# Sig P226 MK25 Navy being replaced in service with Glock 19.



## Martyn (Jul 25, 2016)

Does the Sig P226 MK 25 Navy with anchor insignia have any added value because it is used by some Navy Seals? If the Sig is replaced by the Navy with the Glock 19 will the Sig retain the Navy anchor or will it move to the Glock?

Be Vigilant.


----------



## TAPnRACK (Jan 30, 2013)

I believe the Sig P226 MK25 is the old P226 Navy, given it's name because of the extra coating making it more suitable for salt water enviorments.... just like the P226 Tacops used to be known as the P226 Blackwater Edition. The Anchor symbol is a Sig thing (distinguishing the Navy edition from others) and may have nothing to do with Seals using the P226... although I bet that it sold a boat load of Sig's to Seal Fanboys and Wanabee Operators... marketed as the exact same gun Seals use.

Don't get me wrong, Sig makes excellent handguns and I own 3... I'm just saying there is some marketing hype used to sell some models of guns. 

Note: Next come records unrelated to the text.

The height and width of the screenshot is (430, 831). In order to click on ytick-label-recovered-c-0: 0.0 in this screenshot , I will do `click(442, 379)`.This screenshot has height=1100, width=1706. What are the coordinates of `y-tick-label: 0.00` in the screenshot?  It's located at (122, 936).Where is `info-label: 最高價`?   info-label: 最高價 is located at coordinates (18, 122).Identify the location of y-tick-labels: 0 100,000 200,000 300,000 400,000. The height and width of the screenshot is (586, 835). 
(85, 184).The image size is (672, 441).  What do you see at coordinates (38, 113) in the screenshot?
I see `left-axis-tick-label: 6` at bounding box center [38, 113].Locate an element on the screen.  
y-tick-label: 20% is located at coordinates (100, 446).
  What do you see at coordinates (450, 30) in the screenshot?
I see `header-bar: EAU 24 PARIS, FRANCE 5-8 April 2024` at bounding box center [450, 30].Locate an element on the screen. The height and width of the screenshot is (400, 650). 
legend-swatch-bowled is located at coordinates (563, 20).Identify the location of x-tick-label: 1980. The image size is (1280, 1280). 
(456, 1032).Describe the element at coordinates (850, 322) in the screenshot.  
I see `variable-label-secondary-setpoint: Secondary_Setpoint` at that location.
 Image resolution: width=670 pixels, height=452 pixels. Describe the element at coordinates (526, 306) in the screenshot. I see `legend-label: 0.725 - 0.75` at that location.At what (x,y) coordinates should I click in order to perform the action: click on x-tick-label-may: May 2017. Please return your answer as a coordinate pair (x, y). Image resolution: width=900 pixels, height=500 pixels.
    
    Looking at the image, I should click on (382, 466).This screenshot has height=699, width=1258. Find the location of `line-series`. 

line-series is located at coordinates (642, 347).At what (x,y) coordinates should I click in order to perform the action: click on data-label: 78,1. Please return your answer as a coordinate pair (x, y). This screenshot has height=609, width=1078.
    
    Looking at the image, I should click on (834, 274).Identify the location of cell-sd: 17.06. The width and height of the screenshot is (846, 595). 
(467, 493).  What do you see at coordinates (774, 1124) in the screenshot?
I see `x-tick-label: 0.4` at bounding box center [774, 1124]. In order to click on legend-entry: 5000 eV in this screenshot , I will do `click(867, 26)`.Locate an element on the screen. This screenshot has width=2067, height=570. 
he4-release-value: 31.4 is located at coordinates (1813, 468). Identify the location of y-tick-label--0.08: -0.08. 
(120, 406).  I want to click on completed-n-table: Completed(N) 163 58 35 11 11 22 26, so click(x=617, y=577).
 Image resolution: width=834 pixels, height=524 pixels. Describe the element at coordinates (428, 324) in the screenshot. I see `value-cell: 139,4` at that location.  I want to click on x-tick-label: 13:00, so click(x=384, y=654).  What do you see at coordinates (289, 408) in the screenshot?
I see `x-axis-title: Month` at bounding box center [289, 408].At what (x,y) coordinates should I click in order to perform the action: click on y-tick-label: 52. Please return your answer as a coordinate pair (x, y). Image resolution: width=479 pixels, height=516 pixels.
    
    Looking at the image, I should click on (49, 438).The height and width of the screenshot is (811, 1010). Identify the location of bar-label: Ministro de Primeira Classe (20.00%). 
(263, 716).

Sent from my SM-N920V using Tapatalk


----------



## Martyn (Jul 25, 2016)

I agree the anchor insignia is most likely a Sig proprietary marketing tool. Sig has a big lineup and they move things around a lot. It is difficult to predict what changes Sig will make next and if the Navy anchor will remain on the MK25. 

Thanks for your response.


NSA Naples

NC Iridium 9575


----------



## Blackhawkman (Apr 9, 2014)

You can use your Sig for a boat anchor swabby! Us ground pounders will just shoot our Glock 19's! Have a good day Navy!
The US Marines are trying to adopt the Gen3 Glock 19 replacing the Beretta.


----------



## Martyn (Jul 25, 2016)

The Glock 19 and Sig P226 Mk25 are both excellent, reliable weapons. The MHS program is interested in the Glock 19 for several reasons. With the anticipated influx of female recruits the services need a smaller, reduced size sidearm. The compact Glock 19 has several advantages, it is light and simple with fewer moving parts, is has a reduced size and has a smaller profile, and it is cheaper than the full size pistols like the Sig P226 or the Glock 17. The Glock 19 could be the perfect pistol for the ladies and the marines. Special Operators will still retain the option to use real, all steal full size sidearms like the Mk25 from their diverse small-arms locker.


----------